======== Data extracts

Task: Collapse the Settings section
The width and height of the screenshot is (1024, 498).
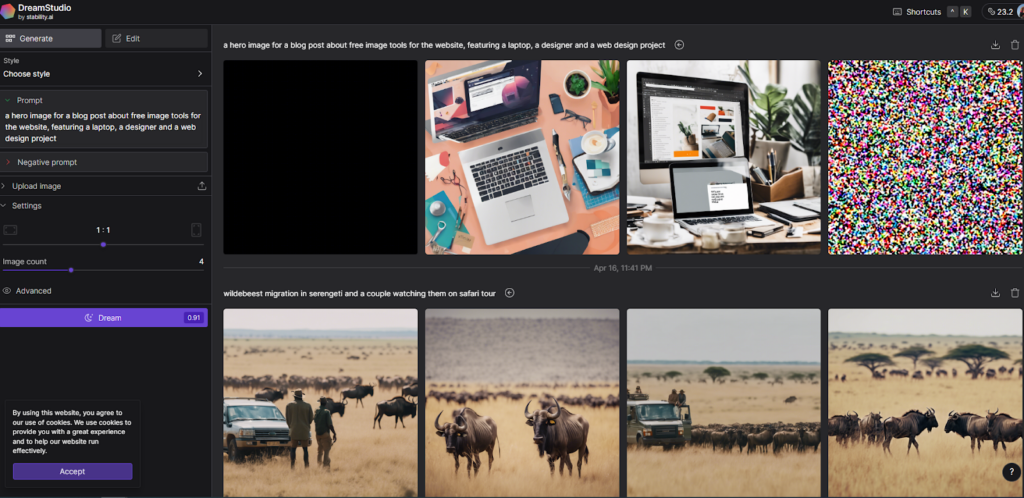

================
======== Data extracts

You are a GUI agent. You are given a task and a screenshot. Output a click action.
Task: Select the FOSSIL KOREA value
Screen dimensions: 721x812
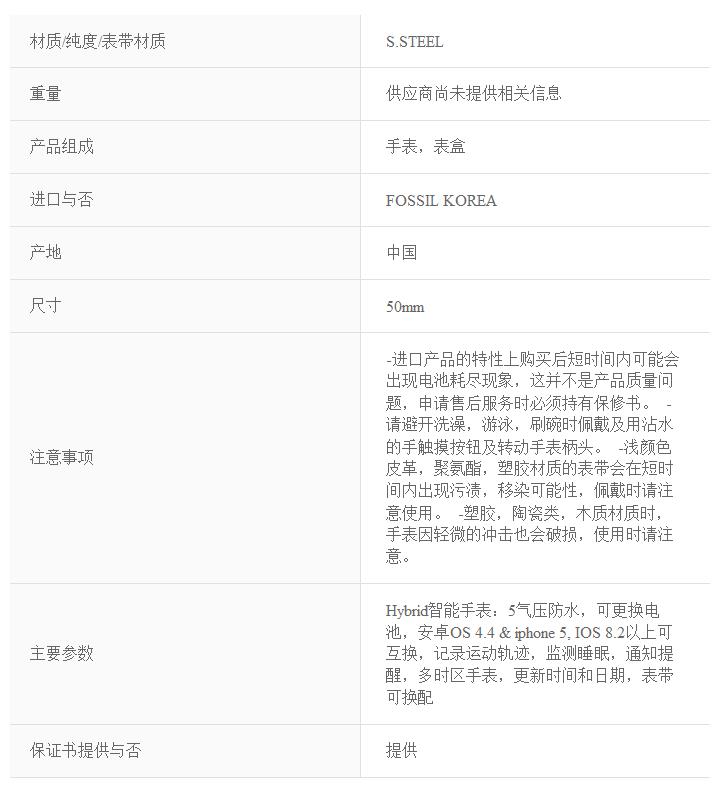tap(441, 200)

================
======== Data extracts

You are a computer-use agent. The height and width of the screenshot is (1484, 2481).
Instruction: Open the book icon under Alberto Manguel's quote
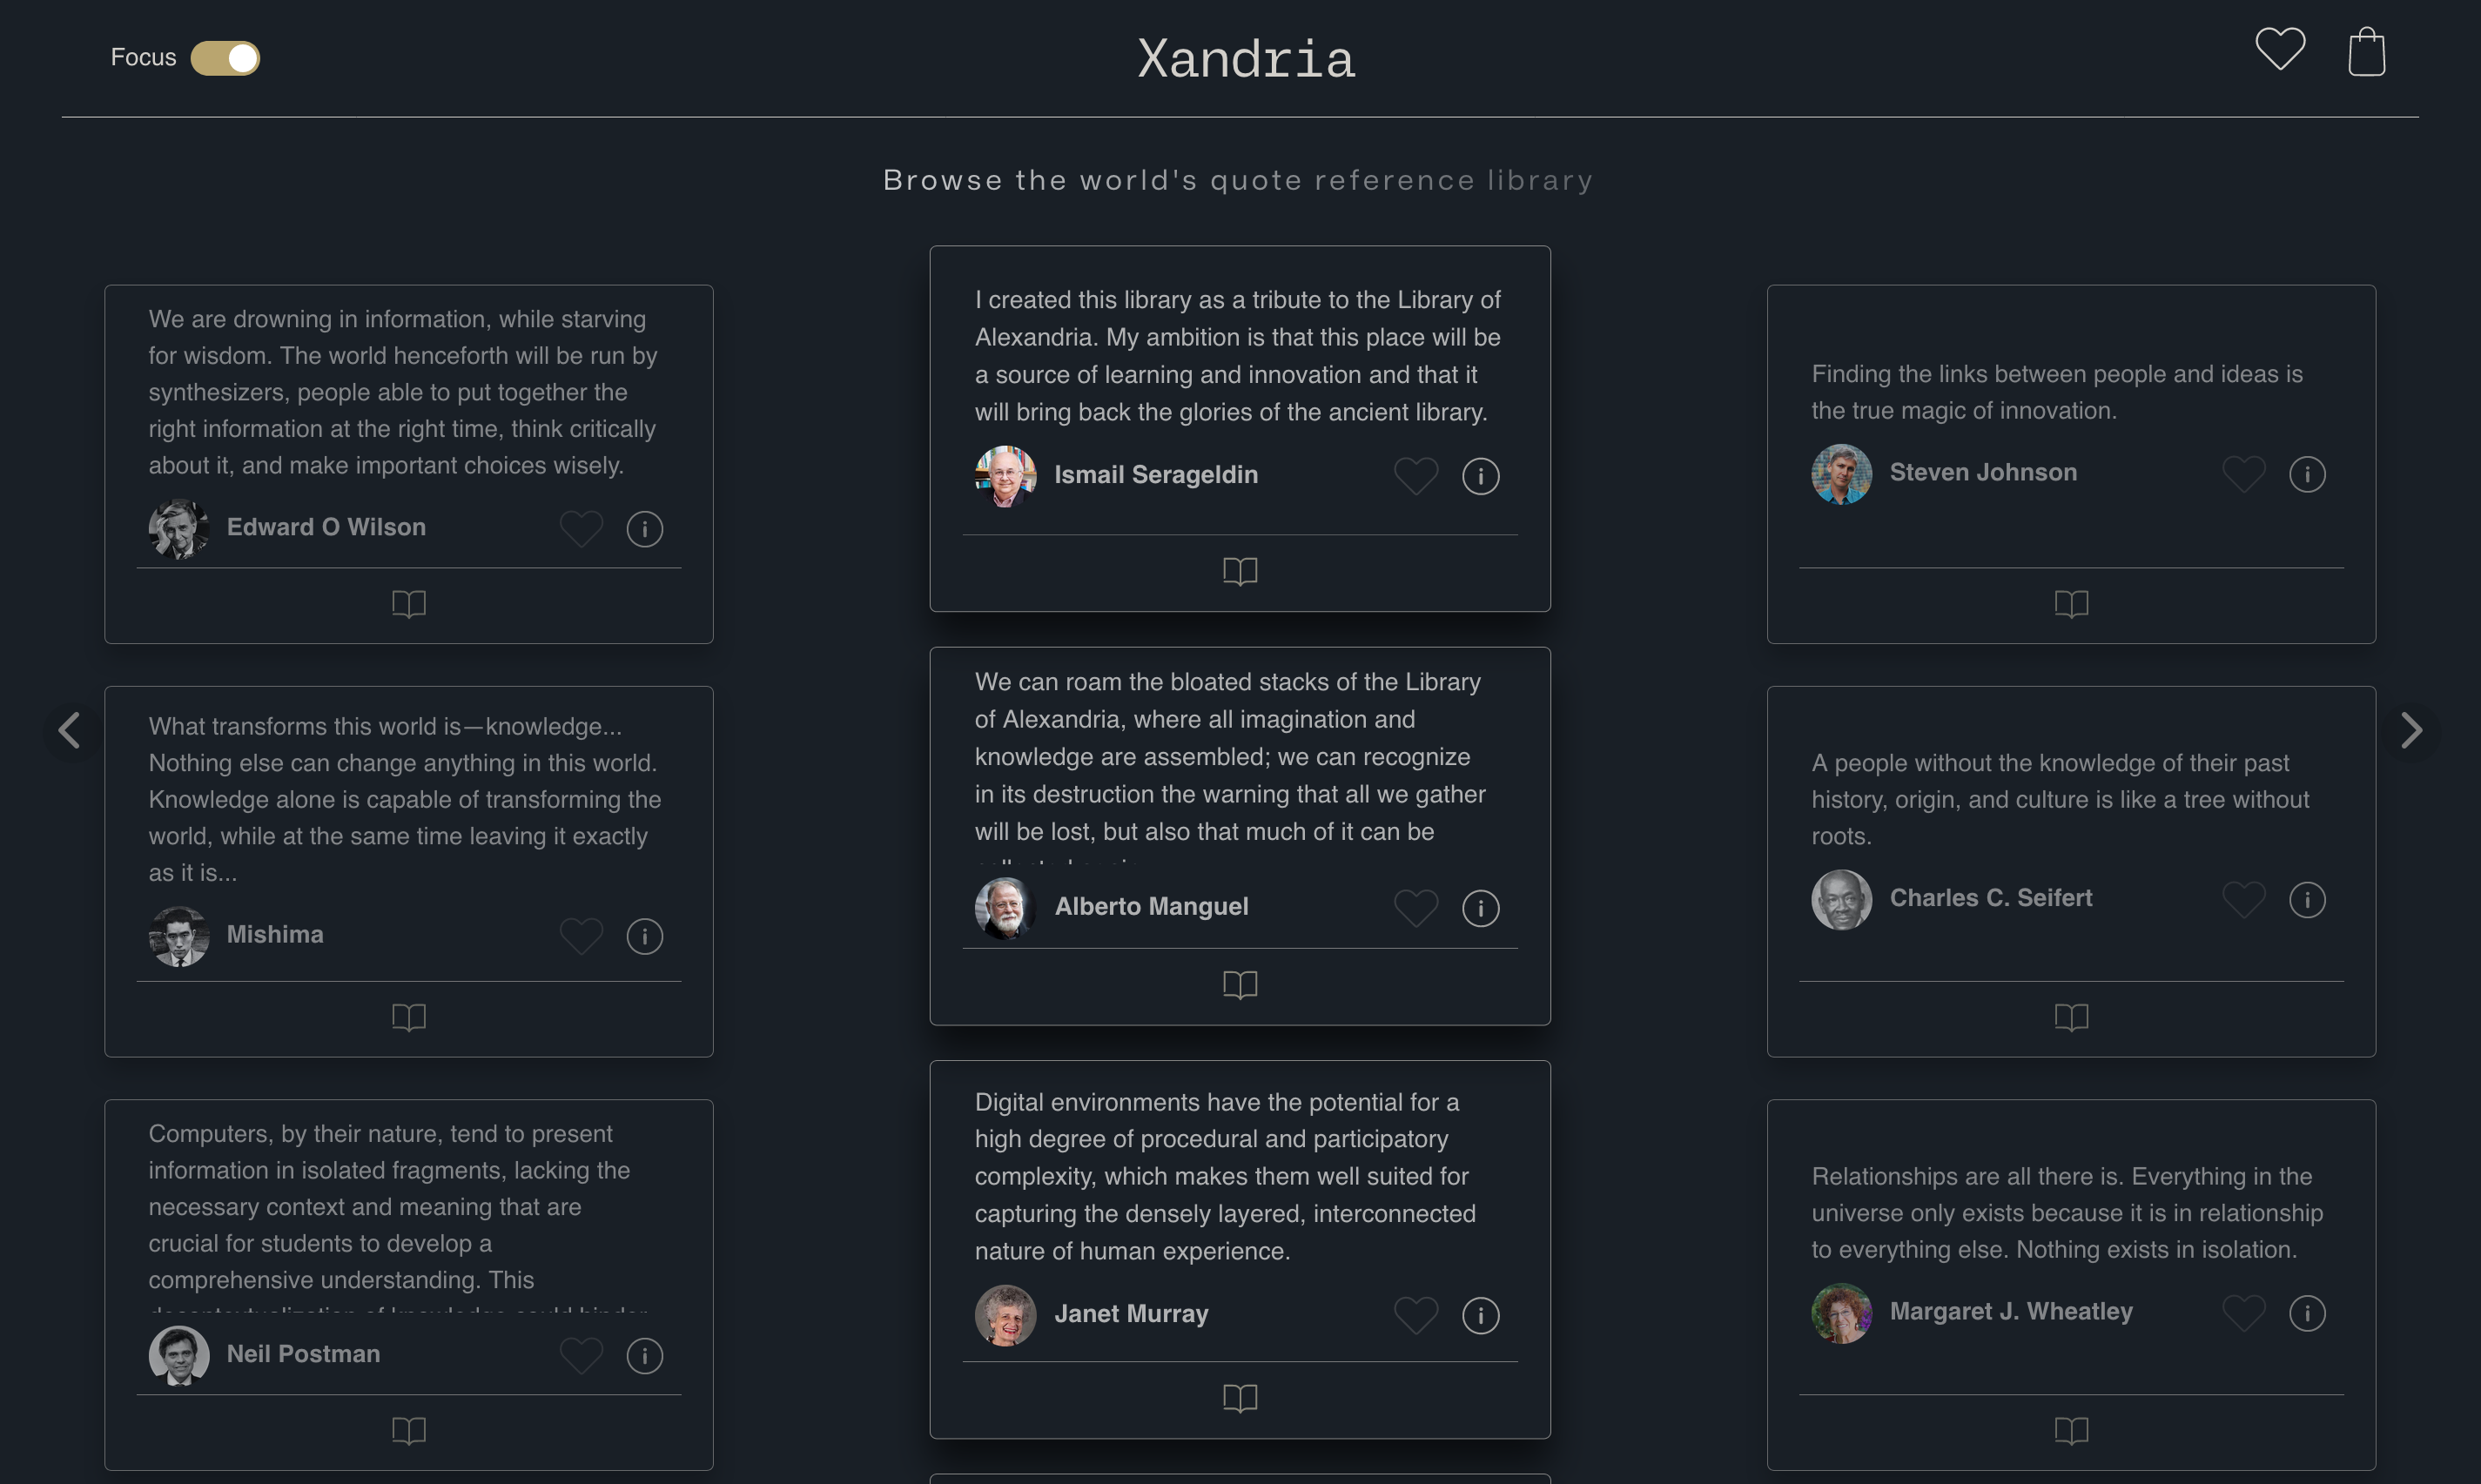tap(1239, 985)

================

→ **Problem description**:
Please copy the lines above from the line with "Task: Collapse the Settings section" up to and including the line with "The width and", exactly as written and with nothing else.

→ **Answer to this task**:
Task: Collapse the Settings section
The width and height of the screenshot is (1024, 498).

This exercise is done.